Collected data entries
********************
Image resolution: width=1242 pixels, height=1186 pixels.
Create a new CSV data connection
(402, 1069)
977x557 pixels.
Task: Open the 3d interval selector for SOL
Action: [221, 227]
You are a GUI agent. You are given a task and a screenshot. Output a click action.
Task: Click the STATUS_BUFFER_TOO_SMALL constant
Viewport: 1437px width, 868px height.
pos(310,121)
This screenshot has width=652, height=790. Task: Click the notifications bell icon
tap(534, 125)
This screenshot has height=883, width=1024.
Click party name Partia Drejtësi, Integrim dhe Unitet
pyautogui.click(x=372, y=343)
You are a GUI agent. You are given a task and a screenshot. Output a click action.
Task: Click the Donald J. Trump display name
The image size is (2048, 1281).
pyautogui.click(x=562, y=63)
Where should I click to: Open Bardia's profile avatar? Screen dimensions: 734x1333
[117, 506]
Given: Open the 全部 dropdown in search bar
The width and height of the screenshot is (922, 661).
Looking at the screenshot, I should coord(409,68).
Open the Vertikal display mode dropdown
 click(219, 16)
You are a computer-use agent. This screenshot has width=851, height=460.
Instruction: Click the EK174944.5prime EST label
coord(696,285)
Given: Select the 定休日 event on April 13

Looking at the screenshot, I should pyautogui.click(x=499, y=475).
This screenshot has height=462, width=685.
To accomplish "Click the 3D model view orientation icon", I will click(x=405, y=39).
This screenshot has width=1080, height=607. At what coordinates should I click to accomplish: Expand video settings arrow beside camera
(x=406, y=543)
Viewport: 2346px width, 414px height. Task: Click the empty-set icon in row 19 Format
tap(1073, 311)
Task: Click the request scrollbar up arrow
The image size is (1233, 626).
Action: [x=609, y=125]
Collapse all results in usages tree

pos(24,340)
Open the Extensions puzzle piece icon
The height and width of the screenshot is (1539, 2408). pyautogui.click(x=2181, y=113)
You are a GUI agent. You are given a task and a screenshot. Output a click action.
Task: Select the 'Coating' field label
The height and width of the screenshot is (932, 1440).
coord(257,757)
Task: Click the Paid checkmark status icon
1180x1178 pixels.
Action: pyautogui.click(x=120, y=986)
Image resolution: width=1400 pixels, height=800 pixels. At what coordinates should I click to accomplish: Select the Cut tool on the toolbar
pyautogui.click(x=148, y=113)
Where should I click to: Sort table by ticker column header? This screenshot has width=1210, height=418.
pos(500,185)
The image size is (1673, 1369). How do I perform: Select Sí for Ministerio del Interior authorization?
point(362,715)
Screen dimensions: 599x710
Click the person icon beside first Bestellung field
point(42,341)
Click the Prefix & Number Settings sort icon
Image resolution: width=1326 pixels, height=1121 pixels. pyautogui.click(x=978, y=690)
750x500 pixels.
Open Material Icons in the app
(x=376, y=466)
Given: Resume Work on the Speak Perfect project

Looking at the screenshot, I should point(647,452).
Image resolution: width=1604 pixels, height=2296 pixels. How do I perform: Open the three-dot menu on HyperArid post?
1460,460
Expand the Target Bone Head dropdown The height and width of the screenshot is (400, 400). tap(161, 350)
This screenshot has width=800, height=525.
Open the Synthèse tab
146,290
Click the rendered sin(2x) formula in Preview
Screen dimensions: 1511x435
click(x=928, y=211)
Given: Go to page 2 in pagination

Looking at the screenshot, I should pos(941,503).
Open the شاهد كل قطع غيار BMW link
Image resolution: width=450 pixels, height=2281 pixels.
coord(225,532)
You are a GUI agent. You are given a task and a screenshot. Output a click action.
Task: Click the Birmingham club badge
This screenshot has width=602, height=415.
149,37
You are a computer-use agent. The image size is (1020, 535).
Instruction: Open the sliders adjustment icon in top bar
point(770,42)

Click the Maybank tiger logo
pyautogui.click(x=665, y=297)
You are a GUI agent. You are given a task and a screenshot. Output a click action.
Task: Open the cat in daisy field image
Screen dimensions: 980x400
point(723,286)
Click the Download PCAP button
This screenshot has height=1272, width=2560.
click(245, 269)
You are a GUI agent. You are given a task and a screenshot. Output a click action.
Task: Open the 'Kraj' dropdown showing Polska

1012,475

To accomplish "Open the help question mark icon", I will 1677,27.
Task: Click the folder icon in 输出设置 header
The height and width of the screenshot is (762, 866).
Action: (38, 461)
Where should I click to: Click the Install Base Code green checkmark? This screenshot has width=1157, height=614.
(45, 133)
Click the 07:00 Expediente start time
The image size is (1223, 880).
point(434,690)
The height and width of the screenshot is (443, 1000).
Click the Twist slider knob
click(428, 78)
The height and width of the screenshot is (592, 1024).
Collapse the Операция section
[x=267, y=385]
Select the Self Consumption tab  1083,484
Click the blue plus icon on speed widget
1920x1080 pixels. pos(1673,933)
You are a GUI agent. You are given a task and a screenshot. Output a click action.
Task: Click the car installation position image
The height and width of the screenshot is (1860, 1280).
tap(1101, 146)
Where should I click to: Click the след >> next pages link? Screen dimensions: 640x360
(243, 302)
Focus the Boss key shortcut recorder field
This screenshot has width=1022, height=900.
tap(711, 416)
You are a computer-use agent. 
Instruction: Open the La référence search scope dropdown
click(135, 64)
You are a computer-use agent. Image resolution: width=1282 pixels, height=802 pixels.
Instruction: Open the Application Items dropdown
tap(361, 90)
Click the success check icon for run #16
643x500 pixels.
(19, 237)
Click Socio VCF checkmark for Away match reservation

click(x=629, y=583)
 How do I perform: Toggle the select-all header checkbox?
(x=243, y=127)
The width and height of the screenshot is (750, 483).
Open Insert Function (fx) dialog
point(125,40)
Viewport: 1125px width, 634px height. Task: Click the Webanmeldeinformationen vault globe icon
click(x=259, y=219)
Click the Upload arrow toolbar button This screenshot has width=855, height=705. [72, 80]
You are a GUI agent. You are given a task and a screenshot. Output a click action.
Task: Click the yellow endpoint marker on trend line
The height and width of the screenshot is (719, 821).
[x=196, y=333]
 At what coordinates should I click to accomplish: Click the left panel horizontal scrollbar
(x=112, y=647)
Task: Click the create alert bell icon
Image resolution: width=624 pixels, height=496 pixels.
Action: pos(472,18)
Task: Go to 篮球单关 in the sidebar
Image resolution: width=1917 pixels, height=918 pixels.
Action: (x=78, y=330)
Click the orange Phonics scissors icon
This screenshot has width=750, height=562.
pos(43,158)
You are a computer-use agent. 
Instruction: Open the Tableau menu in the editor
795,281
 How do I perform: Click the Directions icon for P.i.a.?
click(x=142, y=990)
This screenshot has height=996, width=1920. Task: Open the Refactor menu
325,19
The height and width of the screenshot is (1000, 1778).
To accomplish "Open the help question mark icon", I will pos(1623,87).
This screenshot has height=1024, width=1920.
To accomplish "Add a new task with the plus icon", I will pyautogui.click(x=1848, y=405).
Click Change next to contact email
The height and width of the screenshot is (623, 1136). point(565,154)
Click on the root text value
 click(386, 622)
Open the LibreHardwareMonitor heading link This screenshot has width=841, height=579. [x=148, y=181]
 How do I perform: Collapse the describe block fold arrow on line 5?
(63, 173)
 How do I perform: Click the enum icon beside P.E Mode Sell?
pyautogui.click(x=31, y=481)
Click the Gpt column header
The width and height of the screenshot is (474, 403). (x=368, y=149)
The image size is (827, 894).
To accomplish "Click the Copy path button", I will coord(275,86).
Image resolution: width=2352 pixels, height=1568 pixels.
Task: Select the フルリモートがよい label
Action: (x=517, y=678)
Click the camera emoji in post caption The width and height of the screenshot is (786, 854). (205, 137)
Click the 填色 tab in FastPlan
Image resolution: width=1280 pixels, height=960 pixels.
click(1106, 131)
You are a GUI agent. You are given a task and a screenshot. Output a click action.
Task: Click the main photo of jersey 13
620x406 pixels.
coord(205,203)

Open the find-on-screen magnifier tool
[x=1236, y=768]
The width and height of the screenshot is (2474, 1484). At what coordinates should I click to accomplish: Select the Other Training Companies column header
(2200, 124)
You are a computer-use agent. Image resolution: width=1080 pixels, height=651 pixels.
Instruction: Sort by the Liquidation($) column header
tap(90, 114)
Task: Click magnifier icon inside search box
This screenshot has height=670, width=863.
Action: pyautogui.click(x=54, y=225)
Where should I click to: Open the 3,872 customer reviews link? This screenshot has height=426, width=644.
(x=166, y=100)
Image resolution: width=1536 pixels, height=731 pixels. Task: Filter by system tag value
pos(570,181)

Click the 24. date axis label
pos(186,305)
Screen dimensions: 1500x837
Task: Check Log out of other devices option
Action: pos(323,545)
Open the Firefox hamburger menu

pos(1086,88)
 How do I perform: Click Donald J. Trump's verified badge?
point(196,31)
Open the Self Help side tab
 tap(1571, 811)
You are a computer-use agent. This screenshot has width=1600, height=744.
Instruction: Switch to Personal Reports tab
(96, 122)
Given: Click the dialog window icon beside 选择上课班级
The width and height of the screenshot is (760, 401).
********************
The task ▸
Search the entries for the word "computer". Copy every line where it occurs.

Reply ▸
You are a computer-use agent. This screenshot has width=851, height=460.
You are a computer-use agent. The image size is (1020, 535).
You are a computer-use agent. 
You are a computer-use agent. Image resolution: width=1282 pixels, height=802 pixels.
You are a computer-use agent. 
You are a computer-use agent. Image resolution: width=1080 pixels, height=651 pixels.
You are a computer-use agent. This screenshot has width=1600, height=744.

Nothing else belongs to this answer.